GUWAHATI, May 22: A two-day regional workshop on best practices for mitigating human-snake conflict in north-east was organized jointly by the Wildlife Trust of India (WTI) and International Fund for Animal Welfare (IFAW) at Manas National Park on May 19 and 20. The workshop was conducted as a part of the formation of the Indian Snake Rescuers Network (ISRN) which falls under the aegis of the Emergency Relief Network (ERN) Project of IFAW- WTI.
“Snake rescue is one of the most prevalent wildlife related work being undertaken in India. However, many of the individuals involved in it are either ill-equipped, ill-trained or lack the information and learning flow to carry this out ethically and scientifically. This type of workshop and constitution of a network will not only improve the situation but also generate a lot of information on the quantum of such rescues being done in North-east India,” said Abhishek Narayanan of WTI.
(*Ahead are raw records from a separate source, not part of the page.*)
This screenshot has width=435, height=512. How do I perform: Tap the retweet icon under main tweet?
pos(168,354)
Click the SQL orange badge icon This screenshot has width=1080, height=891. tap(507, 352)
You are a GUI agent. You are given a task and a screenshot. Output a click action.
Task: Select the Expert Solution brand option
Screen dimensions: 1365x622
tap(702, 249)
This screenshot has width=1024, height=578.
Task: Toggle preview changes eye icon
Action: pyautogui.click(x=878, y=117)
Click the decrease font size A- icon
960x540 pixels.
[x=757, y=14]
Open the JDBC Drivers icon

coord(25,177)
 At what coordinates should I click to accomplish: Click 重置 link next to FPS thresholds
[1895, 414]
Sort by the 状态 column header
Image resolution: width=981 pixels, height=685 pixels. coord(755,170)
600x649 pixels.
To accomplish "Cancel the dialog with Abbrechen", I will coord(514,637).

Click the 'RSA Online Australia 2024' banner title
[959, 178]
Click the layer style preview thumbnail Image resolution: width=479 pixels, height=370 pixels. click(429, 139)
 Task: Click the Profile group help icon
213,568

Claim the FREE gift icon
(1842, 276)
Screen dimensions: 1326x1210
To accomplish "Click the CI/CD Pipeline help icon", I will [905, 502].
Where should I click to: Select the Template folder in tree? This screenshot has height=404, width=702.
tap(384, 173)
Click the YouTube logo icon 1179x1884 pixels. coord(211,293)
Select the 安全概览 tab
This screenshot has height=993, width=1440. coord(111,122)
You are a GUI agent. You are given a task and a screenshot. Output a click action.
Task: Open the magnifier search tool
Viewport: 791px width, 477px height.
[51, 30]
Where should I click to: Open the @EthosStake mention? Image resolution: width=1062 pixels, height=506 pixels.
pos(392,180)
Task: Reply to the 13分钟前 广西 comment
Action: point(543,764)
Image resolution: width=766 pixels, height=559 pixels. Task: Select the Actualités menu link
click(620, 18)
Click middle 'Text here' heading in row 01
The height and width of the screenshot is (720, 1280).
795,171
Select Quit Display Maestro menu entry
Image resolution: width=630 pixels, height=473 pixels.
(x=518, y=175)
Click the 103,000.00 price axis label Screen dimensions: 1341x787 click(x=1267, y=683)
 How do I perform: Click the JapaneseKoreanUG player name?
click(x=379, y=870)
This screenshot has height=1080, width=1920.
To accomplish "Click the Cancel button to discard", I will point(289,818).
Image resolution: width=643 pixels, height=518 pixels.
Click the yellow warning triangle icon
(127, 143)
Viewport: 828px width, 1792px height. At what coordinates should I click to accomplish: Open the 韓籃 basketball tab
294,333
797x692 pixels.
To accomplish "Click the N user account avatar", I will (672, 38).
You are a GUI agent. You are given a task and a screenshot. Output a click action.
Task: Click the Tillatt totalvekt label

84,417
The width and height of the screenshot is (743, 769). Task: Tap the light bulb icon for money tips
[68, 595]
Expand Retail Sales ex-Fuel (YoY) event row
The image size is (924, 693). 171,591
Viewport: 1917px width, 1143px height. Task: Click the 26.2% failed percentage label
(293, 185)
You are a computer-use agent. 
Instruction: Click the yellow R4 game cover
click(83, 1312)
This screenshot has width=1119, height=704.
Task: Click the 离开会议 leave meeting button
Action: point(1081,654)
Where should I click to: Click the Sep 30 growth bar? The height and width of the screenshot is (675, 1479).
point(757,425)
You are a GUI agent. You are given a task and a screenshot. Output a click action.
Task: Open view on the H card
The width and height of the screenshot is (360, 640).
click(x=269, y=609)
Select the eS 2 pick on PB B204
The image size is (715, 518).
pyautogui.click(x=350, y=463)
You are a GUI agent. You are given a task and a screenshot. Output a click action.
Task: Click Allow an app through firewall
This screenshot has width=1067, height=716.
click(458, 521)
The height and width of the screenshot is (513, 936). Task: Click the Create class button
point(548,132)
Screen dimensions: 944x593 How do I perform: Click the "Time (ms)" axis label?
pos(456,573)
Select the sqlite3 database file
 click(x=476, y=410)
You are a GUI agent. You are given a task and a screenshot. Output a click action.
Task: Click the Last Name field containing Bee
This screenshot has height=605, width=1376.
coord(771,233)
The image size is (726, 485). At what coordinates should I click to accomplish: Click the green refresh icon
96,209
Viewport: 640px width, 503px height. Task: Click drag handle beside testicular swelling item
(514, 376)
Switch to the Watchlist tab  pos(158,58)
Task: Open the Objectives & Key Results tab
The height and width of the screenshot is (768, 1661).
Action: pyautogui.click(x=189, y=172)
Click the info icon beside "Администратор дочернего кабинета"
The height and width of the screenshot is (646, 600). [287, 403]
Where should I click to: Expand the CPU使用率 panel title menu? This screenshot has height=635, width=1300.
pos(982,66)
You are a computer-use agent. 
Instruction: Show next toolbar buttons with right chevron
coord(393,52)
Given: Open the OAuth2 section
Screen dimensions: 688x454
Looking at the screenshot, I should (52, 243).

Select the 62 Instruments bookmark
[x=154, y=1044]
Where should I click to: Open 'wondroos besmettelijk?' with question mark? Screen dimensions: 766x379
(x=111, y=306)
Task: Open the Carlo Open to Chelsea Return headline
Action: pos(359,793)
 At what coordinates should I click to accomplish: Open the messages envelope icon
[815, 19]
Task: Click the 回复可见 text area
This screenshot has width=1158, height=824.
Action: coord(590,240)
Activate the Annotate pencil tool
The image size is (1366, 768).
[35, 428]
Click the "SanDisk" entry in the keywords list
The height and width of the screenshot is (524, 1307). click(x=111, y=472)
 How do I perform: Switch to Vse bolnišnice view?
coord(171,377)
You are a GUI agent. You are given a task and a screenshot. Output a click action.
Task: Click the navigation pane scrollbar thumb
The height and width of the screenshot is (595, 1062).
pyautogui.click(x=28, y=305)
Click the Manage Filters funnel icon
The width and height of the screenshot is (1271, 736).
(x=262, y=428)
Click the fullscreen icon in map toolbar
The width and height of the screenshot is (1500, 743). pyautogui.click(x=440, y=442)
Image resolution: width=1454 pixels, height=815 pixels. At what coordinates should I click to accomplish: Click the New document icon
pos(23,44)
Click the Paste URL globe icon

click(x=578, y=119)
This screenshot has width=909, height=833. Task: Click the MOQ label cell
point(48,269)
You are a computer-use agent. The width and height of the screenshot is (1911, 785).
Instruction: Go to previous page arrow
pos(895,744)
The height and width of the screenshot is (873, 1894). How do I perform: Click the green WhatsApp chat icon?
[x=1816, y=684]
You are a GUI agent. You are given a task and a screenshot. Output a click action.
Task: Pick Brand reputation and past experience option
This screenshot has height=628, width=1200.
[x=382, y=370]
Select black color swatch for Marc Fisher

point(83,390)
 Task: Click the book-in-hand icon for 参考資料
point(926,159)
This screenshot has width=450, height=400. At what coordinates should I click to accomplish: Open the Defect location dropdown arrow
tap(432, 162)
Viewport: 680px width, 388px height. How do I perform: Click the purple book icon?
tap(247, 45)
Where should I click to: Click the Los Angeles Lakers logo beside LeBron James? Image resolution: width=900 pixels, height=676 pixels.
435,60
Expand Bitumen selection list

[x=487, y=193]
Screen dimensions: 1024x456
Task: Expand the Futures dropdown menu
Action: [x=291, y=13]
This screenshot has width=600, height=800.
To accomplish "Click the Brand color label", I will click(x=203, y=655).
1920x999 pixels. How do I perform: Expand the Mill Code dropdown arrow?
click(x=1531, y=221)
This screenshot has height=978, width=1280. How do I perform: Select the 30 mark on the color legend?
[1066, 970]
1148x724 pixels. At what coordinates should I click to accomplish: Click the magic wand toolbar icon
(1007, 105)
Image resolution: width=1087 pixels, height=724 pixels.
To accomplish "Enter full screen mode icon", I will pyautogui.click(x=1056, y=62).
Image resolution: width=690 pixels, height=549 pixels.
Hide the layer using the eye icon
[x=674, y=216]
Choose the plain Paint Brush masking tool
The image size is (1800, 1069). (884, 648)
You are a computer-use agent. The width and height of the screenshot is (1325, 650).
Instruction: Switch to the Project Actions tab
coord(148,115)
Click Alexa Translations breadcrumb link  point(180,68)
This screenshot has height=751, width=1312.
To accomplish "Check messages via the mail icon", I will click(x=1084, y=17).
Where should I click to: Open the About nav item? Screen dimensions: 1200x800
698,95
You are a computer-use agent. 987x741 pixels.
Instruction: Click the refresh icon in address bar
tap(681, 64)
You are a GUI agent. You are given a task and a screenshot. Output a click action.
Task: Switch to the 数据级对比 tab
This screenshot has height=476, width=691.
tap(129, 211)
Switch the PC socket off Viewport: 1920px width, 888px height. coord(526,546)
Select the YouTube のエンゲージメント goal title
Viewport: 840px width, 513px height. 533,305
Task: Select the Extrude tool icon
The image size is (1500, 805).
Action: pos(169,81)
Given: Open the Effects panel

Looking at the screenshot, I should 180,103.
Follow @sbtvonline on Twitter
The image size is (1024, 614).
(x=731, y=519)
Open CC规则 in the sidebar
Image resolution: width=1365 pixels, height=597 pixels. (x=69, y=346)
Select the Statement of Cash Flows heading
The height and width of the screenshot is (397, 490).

The workshop courseware was aimed to reduce wrong practices often followed in rescue work, which not only compromise the welfare and conservation of snakes, but also increase the risk for the rescuer. Topics included basic taxonomy of snakes, handling, capture and transport of snakes, legal considerations relevant to snake rescue, snake-bite management and the like. The participants were also given kits to improve their preparedness for snake rescue and reduce the risks associated with snake-bites. Standard Operating Procedures (SOPs) for handling snake emergencies and snake-bite management were also provided as resource materials.
Dr. Bhaskar Choudhury, Head Veterinarian (North East), WTI and Head of the IFAW-WTI Greater Manas Conservation Project highlighted that the organization has been training a core team of students, enthusiasts and sensitized citizens in practicing a scientific approach to rescue and rehabilitate snakes in the State.
“This is one of the major steps towards setting up a national level snake rescue network and ensuring the safety of snakes and people across India. As snake rescue is the first line of defense to reduce human-snake conflict, training and equipping the regional snake rescuers will help us reduce human deaths too,” said Jose Louies, Chief of Wild Enforcement and Law, WTI.